I gained a couple-few pounds after I discovered I could order pizza online.
'Unleashed'
Natter 70: Hookers and Blow
Off-topic discussion. Wanna talk about corsets, duct tape, or physics? This is the place. Detailed discussion of any current-season TV must be whitefonted.
just with that weighty knowledge, right?
Lee, if you're in Reno now, you should go take a picture of the Victorian hearse for Jilli! It's in the back room at the furniture/books/parasols/miscellaneous oddities store at 701 East 4th Street. And on the way there keep your eyes peeled for the distillery/bar and the retail consignment store with a giant picture window full of mannequin heads.
You are kind of assuming I am leaving the hotel.
I am kind of not.
No car, and this is where the spa is.
Well, phoo. I've got this whole list of places it would be excellent for Buffistas to hit up for a thrifting/weird-barhopping/bookstore orgy rampage. I suppose this just means you'll have to MAKE ANOTHER TRIP sometime. Can you stand to?
I would be willing to try! Maybe not in summer though. It"s freaking hot out there.

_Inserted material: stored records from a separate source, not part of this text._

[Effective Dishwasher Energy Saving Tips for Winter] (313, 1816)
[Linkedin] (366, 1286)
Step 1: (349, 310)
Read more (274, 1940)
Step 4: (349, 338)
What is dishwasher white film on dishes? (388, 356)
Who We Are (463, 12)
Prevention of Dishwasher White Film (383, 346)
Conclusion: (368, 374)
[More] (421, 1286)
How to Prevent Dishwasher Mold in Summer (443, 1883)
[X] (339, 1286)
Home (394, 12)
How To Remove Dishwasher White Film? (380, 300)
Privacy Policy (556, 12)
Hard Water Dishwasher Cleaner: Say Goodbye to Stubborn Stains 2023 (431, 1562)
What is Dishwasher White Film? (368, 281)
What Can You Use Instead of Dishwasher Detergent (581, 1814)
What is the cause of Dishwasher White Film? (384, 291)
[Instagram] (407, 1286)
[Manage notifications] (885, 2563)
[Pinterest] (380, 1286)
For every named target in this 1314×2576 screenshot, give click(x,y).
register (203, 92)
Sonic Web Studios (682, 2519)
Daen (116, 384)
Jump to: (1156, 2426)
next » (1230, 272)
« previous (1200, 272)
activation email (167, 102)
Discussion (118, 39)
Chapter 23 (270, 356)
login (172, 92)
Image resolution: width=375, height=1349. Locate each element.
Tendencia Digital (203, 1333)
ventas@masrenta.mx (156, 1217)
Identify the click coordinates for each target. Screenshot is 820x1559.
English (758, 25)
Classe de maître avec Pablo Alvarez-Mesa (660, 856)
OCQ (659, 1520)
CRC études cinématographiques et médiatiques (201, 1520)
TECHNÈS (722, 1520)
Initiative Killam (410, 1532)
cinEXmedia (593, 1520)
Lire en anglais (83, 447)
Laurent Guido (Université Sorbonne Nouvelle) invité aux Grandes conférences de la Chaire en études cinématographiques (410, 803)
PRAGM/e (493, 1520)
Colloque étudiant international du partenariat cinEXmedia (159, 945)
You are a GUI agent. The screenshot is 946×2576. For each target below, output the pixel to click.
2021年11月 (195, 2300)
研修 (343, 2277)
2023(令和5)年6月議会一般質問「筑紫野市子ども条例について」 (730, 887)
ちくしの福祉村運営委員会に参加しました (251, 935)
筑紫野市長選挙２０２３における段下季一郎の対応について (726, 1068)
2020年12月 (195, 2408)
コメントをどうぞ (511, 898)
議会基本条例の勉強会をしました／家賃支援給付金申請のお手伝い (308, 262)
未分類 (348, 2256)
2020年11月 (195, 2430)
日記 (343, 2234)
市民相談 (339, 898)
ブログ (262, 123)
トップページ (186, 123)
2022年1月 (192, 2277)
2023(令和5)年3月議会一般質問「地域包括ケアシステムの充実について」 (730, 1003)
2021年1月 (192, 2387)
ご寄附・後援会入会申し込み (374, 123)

annoying co-worker got reprimanded for something, stormed out of the building crying, and is now sniffling at her desk.
Please people, if you are miserable where you work, please try to find another job. No good comes from staying miserable where you feel unwanted.
I just like the concept of the pizza-ordering refrigerator magnet. All win!
I feel like they never help with weird things like this and that sometimes their guess is as good as mine about what is going on!
When it come to rashes and other skin things, that's often true. And I'm pro going to doctors, but not for things I can usually treat myself.
Which reminds me, I have a freckle on my forehead that looks suspicious. I should call the dermatologist. grumble.
Which reminds me, I have a freckle on my forehead that looks suspicious.
I've been watching new moles appear pretty regularly, and it's beginning to make me nervous.